How to stop global poverty? There are countless strategies that work. The World Bank’s Global Insights Initiative (GINI) recently launched a soap opera that taught South Africans financial literacy by embedding messages about financially reckless behavior.
Households who watched the soap opera for two months were found less likely to gamble and purchase goods on installment plans, GINI’s Varun Gauri told Forbes Magazine.
Poverty isn’t defined by just a low-income, but also a lack of access to water, health, education, housing and security. On a global scale, 1 billion people live on less than $1.25 per day and 124 million children do not have access to schools.
The GINI combines behavioral and social science with economics to develop more effective project designs on how to stop global poverty by 2030. People think fast and make strong responses to political initiatives, according to the 2015 World Development Report. These insights into mental models can be used to develop more successful responses regarding how to stop global poverty.

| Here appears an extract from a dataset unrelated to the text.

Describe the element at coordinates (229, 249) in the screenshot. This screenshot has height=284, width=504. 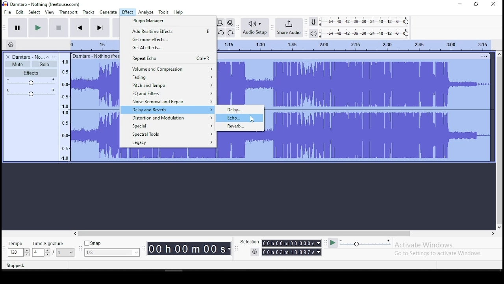
I see `Drop down` at that location.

From 2000-2015, the U.N. developed eight Millennium Development Goals (MDGs) for political leaders answering how to stop global poverty. The initiative halved extreme poverty rates, significantly reduced the deaths of children under the age of five and 2.3 billion people now have access to clean drinking water. This set a blueprint for the 2015 Sustainable Development Goals (SDGs).
The U.N. formed 17 SDGs as a solution to stop global poverty by 2030. The detailed plan includes clean water and sanitation; affordable and clean energy; reasonable work and economic growth; industry innovation and infrastructure and good health and well-being.
India has roughly 300 million people living in poverty, the highest rate in the world. Nigeria (107 million) and China (84 million) are close behind. Here’s the number of people living in extreme poverty by continent:
- 551 million in Asia
- 436 million in Africa
- 15 million in South America
- 5.9 million in North America
- 300,000 in Europe
- 50,000 in Oceania
GINI continues to develop innovative measures on how to stop global poverty by 2030, such as providing Kenyans with a metal box, lock and labeled passbook. This tool aids participants in saving cash for preventive health products. The program has increased investment in products, such as insecticide-treated mosquito nets, from 66-to-75 percent.
By 2030, the U.N. hopes to equalize education for girls and boys. The SDG’s global goals encourage countries to allocate funds for economic improvement. The U.N. calls on private sectors, governments and civil society to make a productive change in how to stop global poverty, protecting the planet and ensuring prosperity.